Exercise prompt.
Repeat verbatim the stretch of the corporate tax integration passage below, starting with "Under the Treasury's dividend exclusion, equivalence" and going on through "to phase in.".

Each of these approaches has advantages and disadvantages. The ALI study develops shareholder credit integration for the United States, on the grounds that it offers the fullest solution to the defects of current law. The American Institute of Certified Public Accountants Tax Division (1993) also recently endorsed this approach, in part because it has become the international norm. If fully implemented, the shareholder credit approach would tax all income earned through corporate enterprise once, but only once, at the PROGRESSIVE RATE applicable to the individual investor. The dividend deduction approach has the same result, but without the compliance advantage of corporate withholding. The Treasury's 1992 integration study favored the dividend exclusion approach because of its simplicity and minimal departure from current law. If fully implemented, this approach would tax all income from corporate enterprise once, but only once, at the FLAT RATE applicable to corporations.

2. UNTAXED CORPORATE INCOME: Any integration system must take into account the fact that some corporate income is distributed to shareholders without bearing a full corporate tax. The ALI study follows the European practice of imposing an auxiliary withholding tax on corporate distributions to ensure that shareholders do not receive credits for taxes that have not been paid at the corporate level. This approach permits a uniform tax credit for all dividends to all shareholders, making the system very simple for individual taxpayers. No double tax would result, because payments of regular corporate tax would be considered prepayments of this auxiliary withholding tax. On the other hand, certain dividends may be free of corporate tax as a result of deliberately enacted corporate tax preferences that should be passed through to shareholders. Accordingly, the ALI study would permit the flow-through to shareholders of congressionally-designated tax preferences.

Under the Treasury's dividend exclusion, shareholders would be taxed on dividends that had not been taxed at the corporate level. Like the ALI approach, this system would require a corporate-level account to keep track of what income had borne corporate taxes. Individual taxpayers would treat dividends as taxable or nontaxable, based on a report from each corporation. The Treasury study originally rejected the possibility of passing through corporate tax preferences to shareholders, but a subsequent version of its dividend exclusion would permit some such pass-through (Treasury 1992b).

3. TREATMENT OF DEBT: One important goal of integration is to reduce the differential income tax treatment of corporate equity and debt. Equivalent treatment is achieved under the ALI study by imposing a withholding tax on corporate interest payments. The withholding credit for interest functions in the same manner as the shareholder credit for dividends.

Under the Treasury's dividend exclusion, equivalence would not be achieved because corporate earnings distributed as dividends would be taxed at the corporate level at a flat rate, whereas corporate earnings distributed as interest would be taxed at the investor level at graduated rates. Equivalence would, however, be achieved under the fullest implementation of the Treasury's preferred integration approach, which is called a COMPREHENSIVE BUSINESS INCOME TAX. Under this proposal, neither interest nor dividends would be deductible by corporations, nor would they be taxable to recipients. The same regime would apply to noncorporate business entities. In effect, all business income would be taxed at a flat rate applied to business entities. The Treasury indicated that this approach would take a decade to phase in.

Extracted records.
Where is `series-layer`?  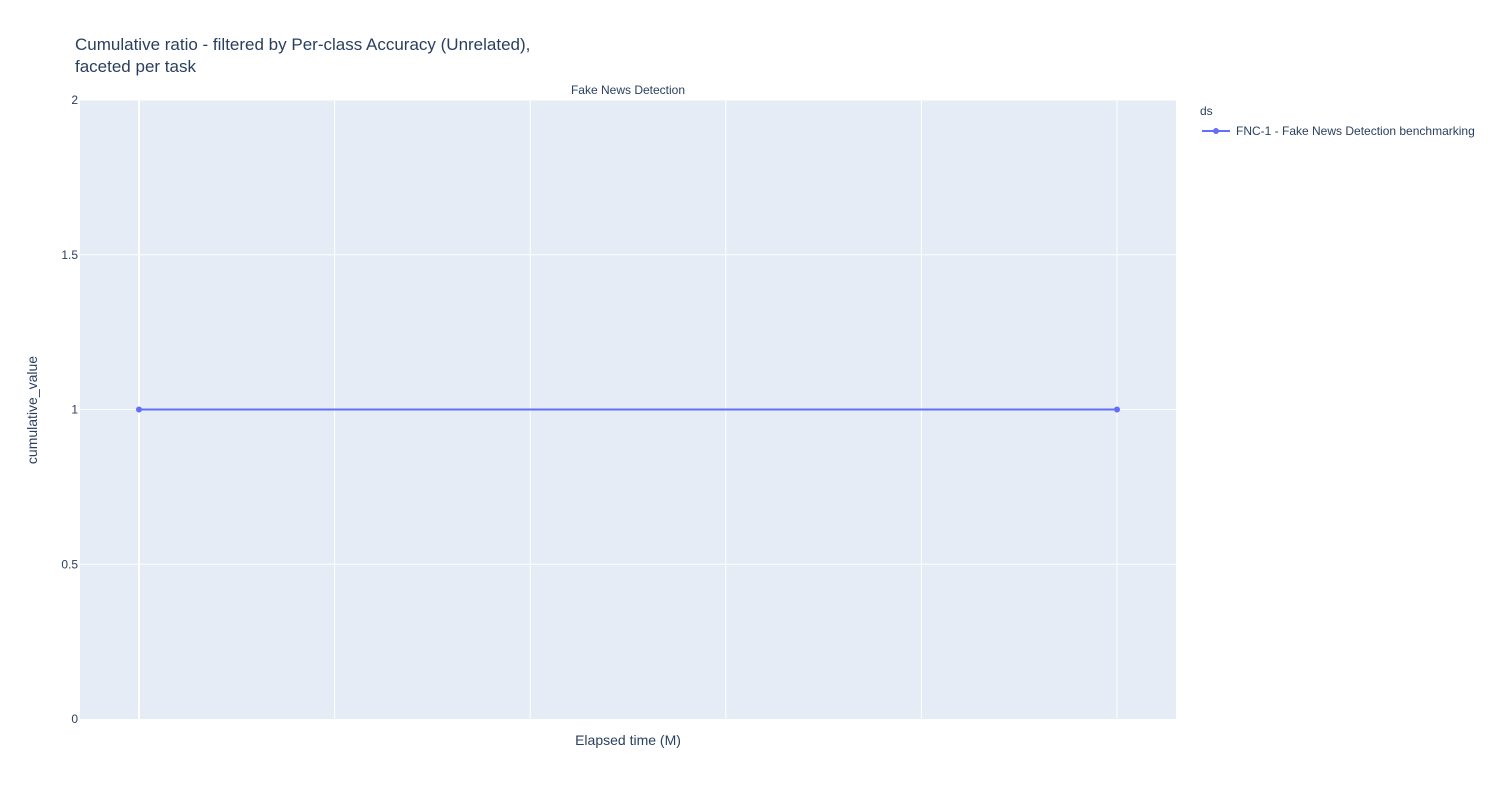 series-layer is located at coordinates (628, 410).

* * *

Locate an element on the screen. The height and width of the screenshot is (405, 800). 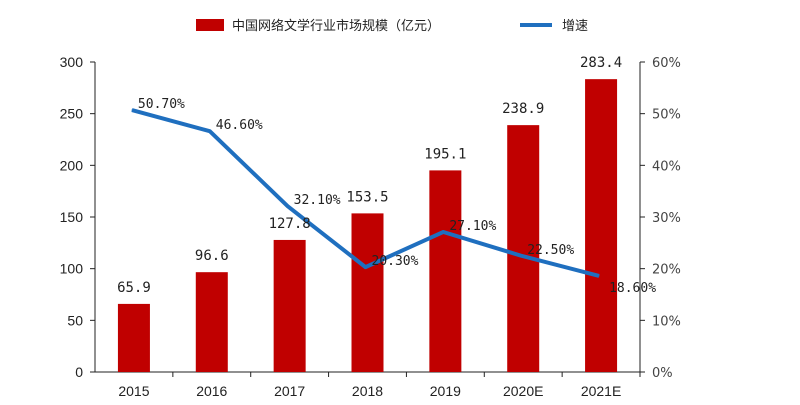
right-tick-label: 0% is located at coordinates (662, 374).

--

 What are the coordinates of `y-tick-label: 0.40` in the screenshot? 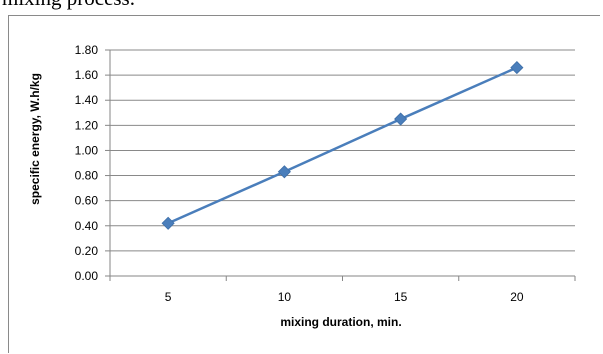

Your solution.
Under the Treasury's dividend exclusion, equivalence would not be achieved because corporate earnings distributed as dividends would be taxed at the corporate level at a flat rate, whereas corporate earnings distributed as interest would be taxed at the investor level at graduated rates. Equivalence would, however, be achieved under the fullest implementation of the Treasury's preferred integration approach, which is called a COMPREHENSIVE BUSINESS INCOME TAX. Under this proposal, neither interest nor dividends would be deductible by corporations, nor would they be taxable to recipients. The same regime would apply to noncorporate business entities. In effect, all business income would be taxed at a flat rate applied to business entities. The Treasury indicated that this approach would take a decade to phase in.